▶ [Exercise instructions]: Filter the entries beneath this task, copying only the lines that hold the word "agent".

--- Data records Enclosed Below ---

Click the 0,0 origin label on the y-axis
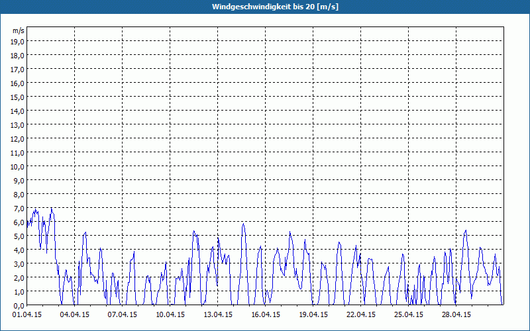[18, 306]
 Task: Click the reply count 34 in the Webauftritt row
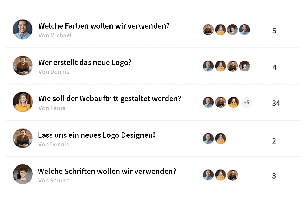(x=276, y=103)
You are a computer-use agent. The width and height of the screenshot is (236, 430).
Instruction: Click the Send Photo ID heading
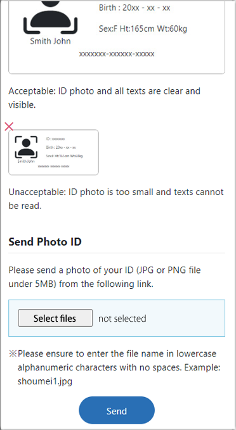pos(45,242)
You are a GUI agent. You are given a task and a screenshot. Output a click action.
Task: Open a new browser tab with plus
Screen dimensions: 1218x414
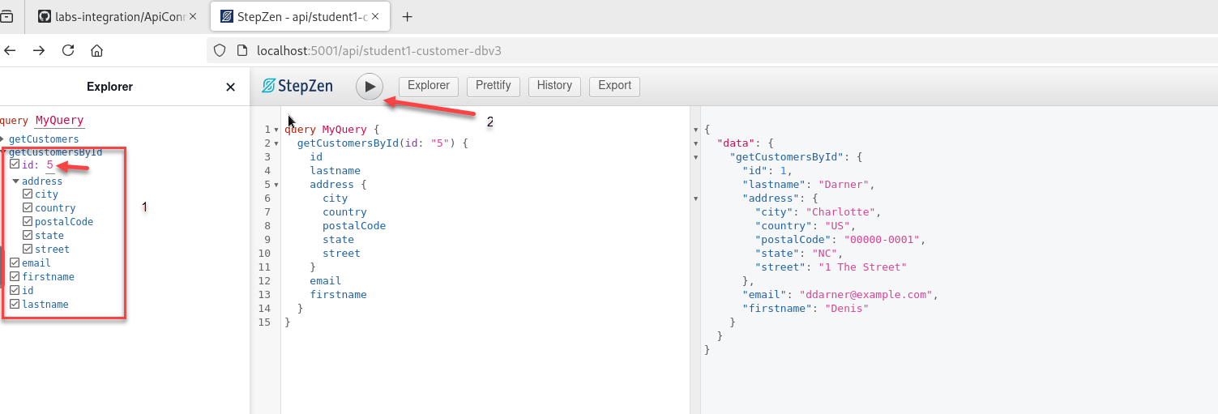click(408, 16)
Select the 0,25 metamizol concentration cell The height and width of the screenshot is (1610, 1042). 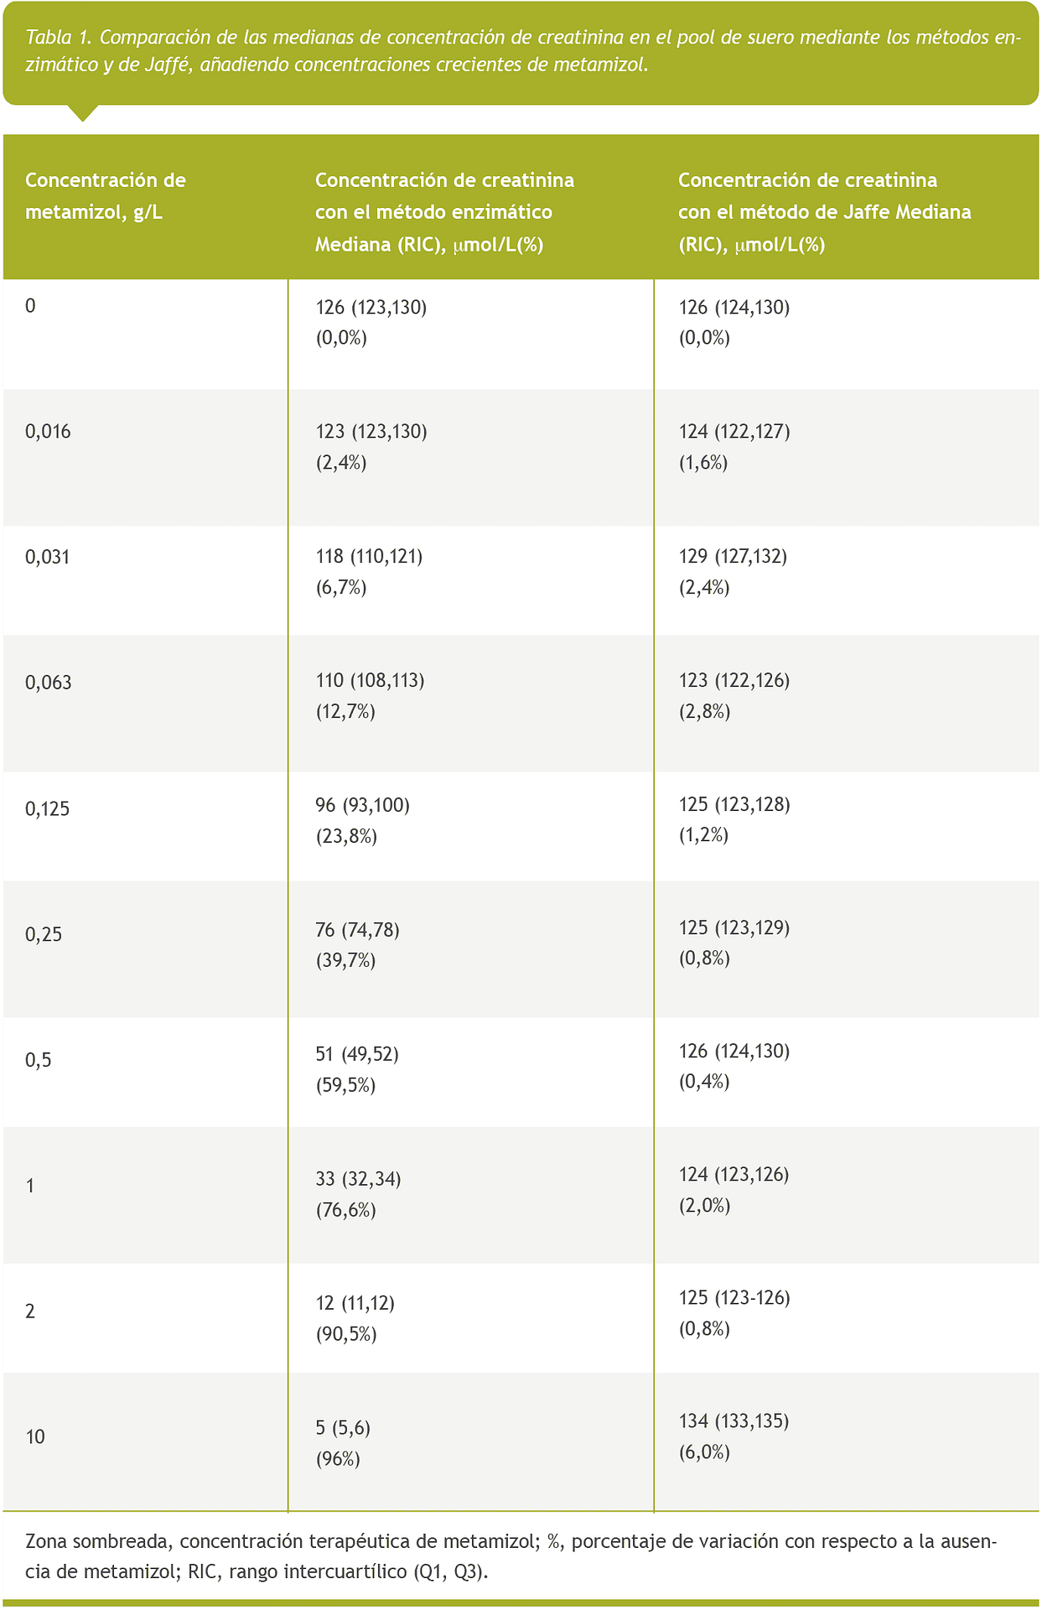(44, 935)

--- End of Enclosed Data records ---

▶ [Output of the exercise]:
You are a computer-use agent. The width and height of the screenshot is (236, 430).
You are a GUI agent. You are given a task and a screenshot. Output a click action.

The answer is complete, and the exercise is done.